**Extracted entries:**
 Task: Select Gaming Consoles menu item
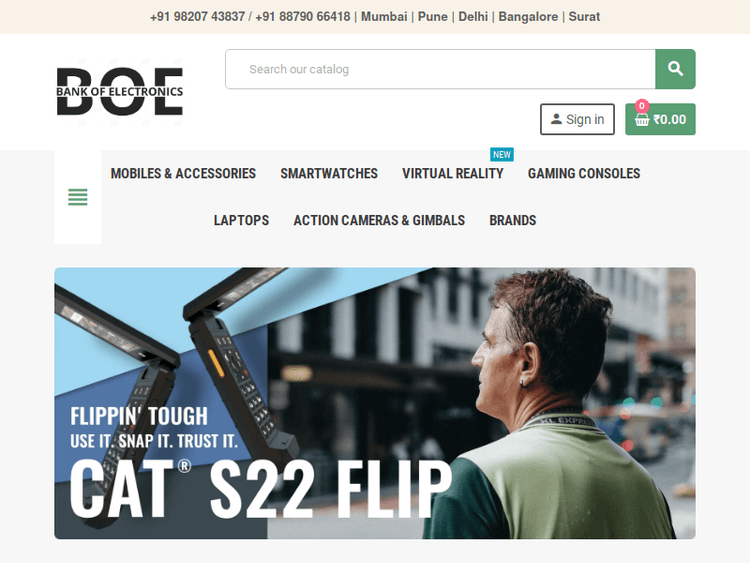click(x=584, y=173)
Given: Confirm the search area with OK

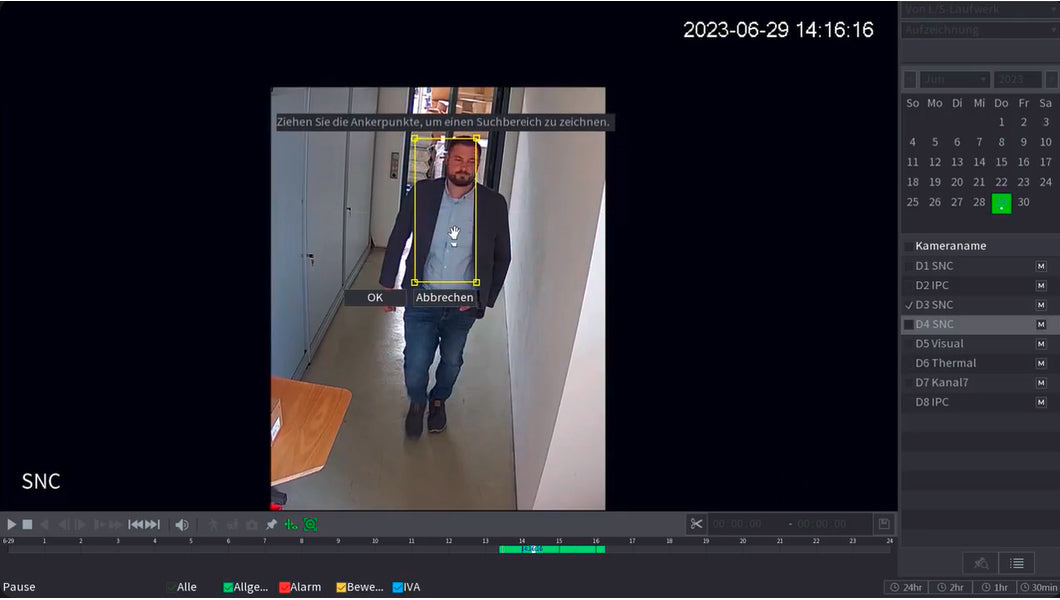Looking at the screenshot, I should tap(375, 297).
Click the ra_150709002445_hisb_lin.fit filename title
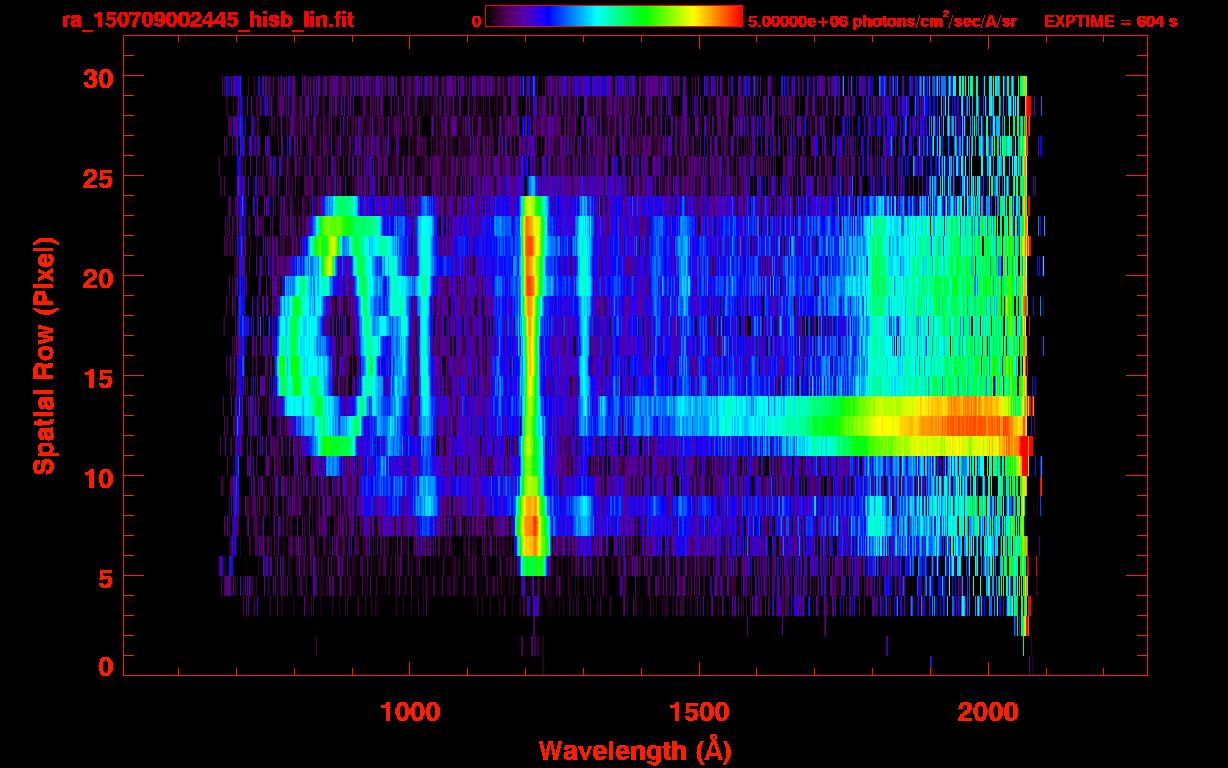Viewport: 1228px width, 768px height. pyautogui.click(x=207, y=20)
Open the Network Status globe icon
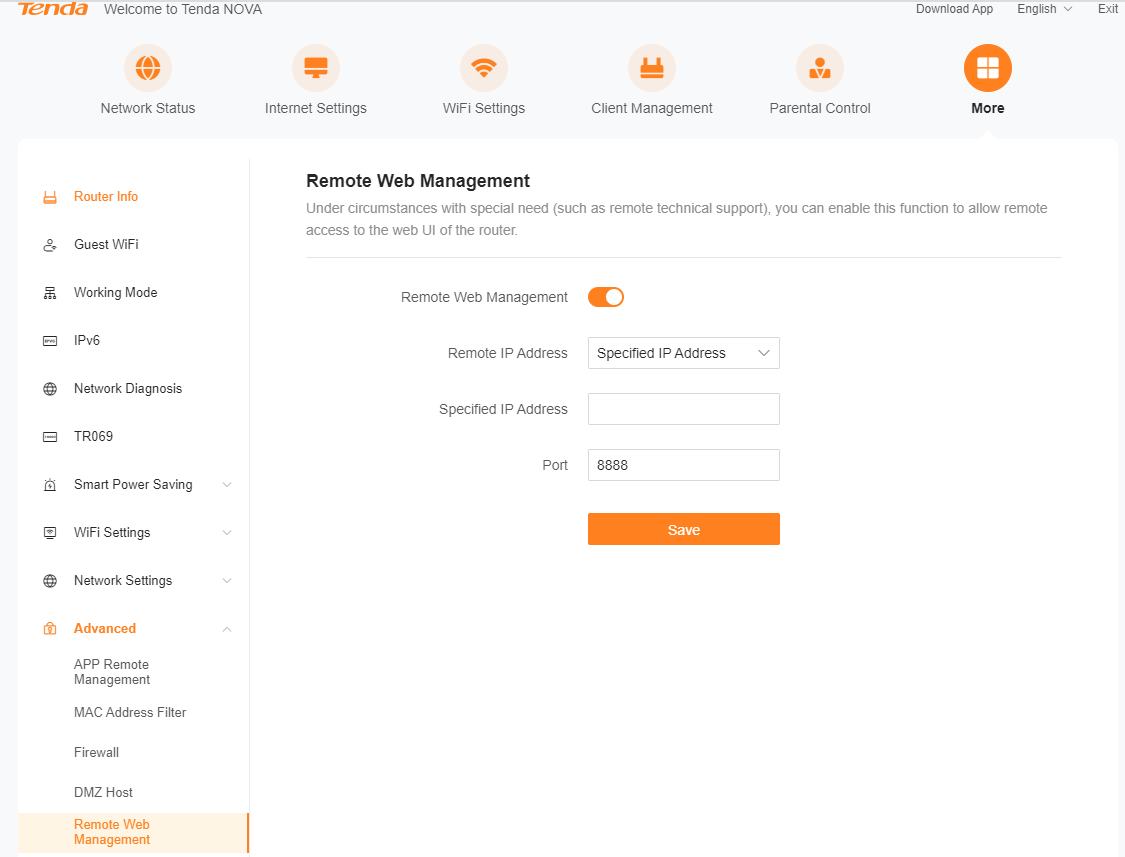Screen dimensions: 1125x857 (x=148, y=68)
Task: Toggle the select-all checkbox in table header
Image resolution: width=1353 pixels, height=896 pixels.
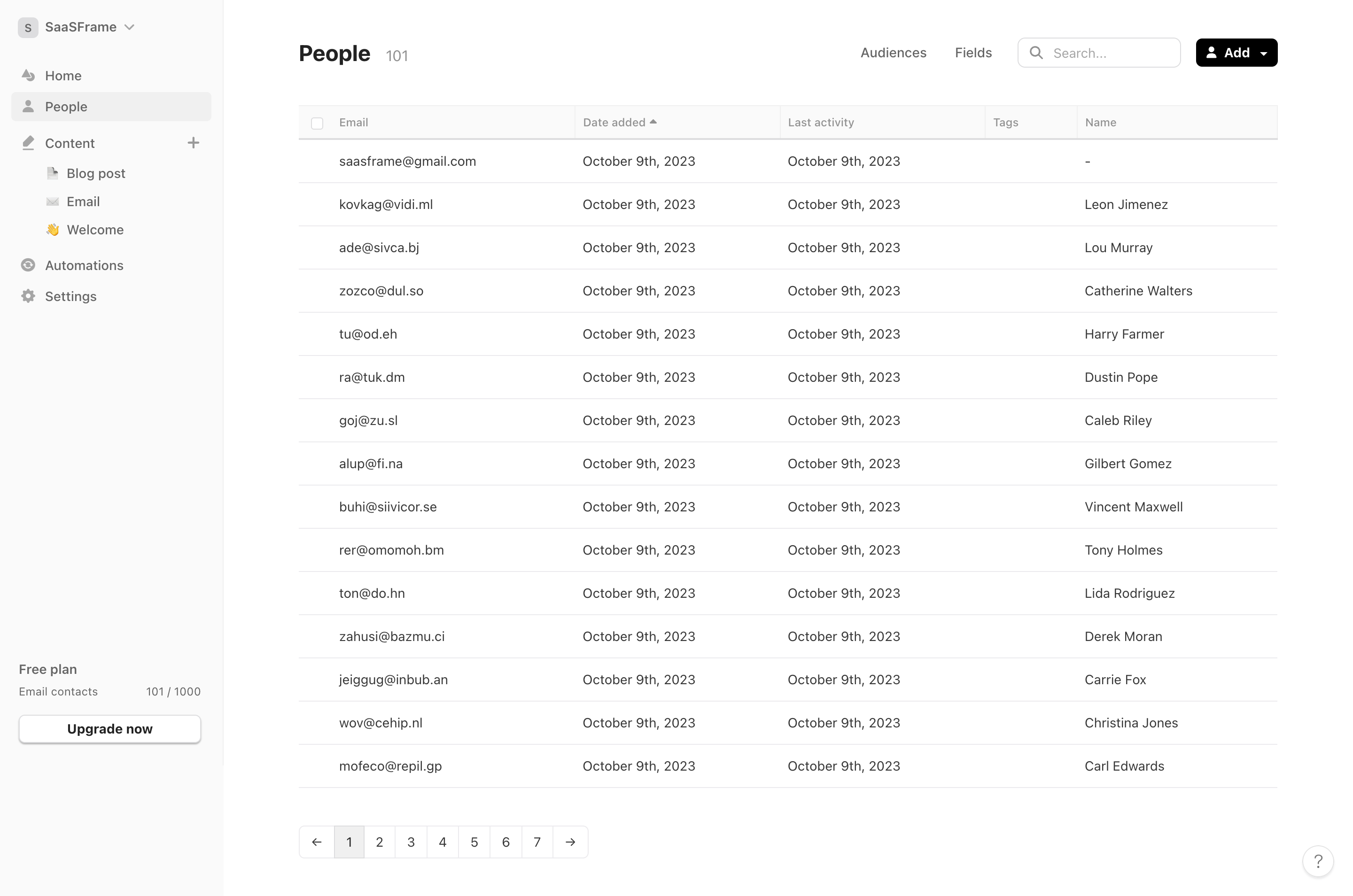Action: click(x=317, y=123)
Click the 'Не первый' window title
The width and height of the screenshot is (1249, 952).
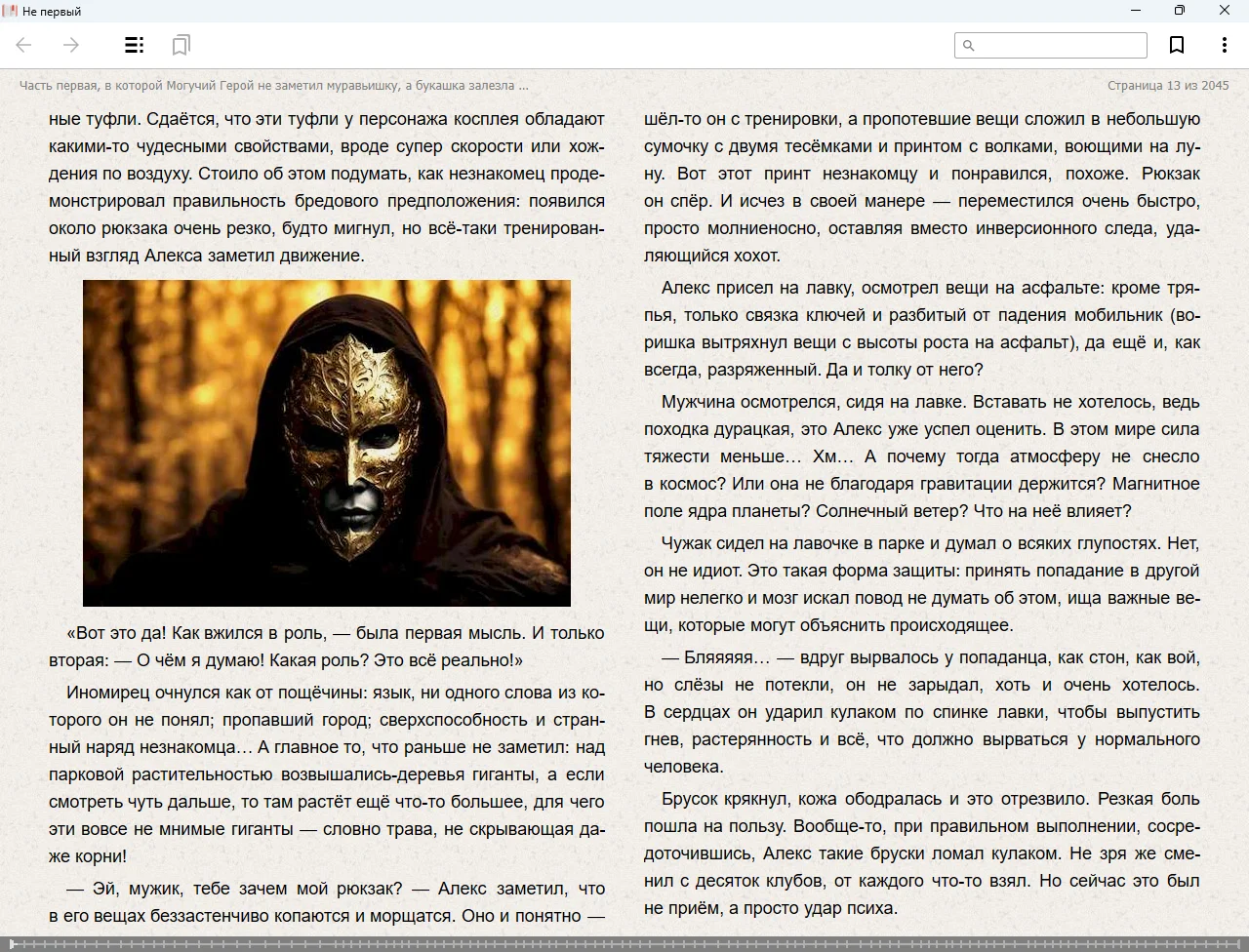point(52,12)
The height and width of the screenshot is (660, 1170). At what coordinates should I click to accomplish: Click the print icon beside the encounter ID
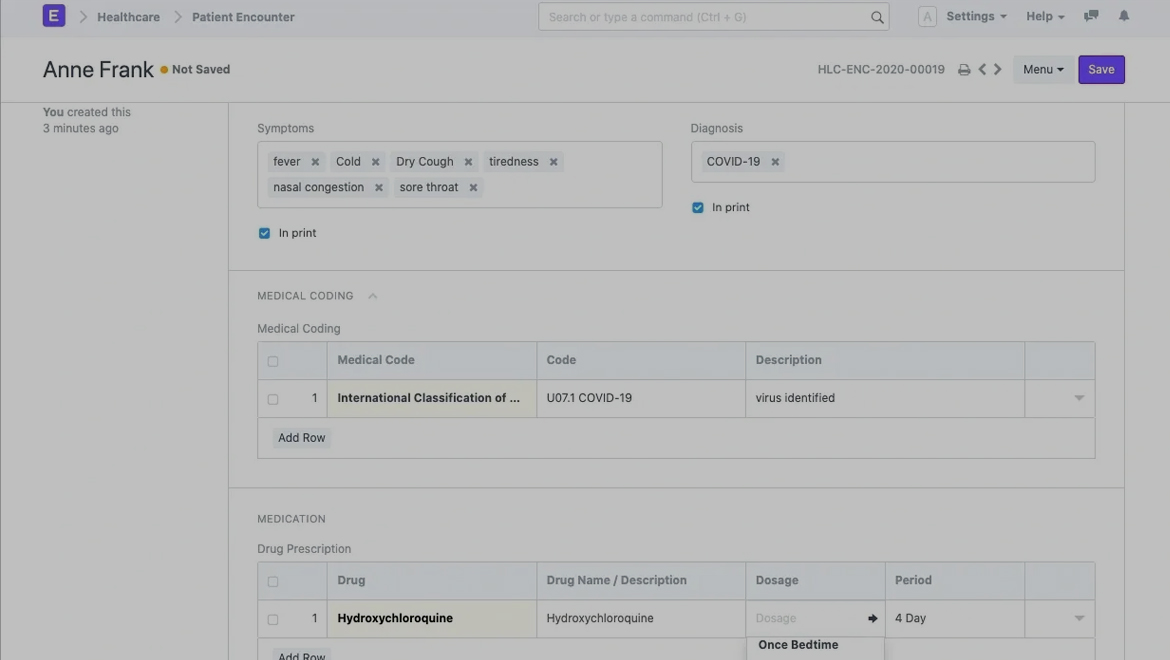(x=964, y=70)
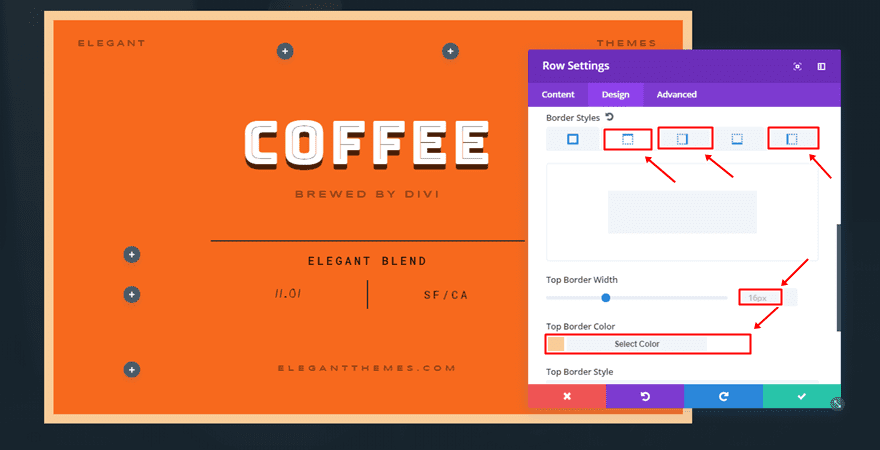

**Work order:** Extract the lines beginning with the one that contains "Given: Confirm the search area with OK" and ending with the last line of the listing. Keep them exact and drop the pictures.

**Solution for this task:**
Given: Confirm the search area with OK

Looking at the screenshot, I should tap(375, 297).
Click the ra_150709002445_hisb_lin.fit filename title
Viewport: 1228px width, 768px height. pyautogui.click(x=207, y=20)
Open the Network Status globe icon
Screen dimensions: 1125x857 (x=148, y=68)
Task: Toggle the select-all checkbox in table header
Image resolution: width=1353 pixels, height=896 pixels.
Action: click(x=317, y=123)
Click the 'Не первый' window title
The width and height of the screenshot is (1249, 952).
point(52,12)
The height and width of the screenshot is (660, 1170). At what coordinates should I click to accomplish: Click the print icon beside the encounter ID
(x=964, y=70)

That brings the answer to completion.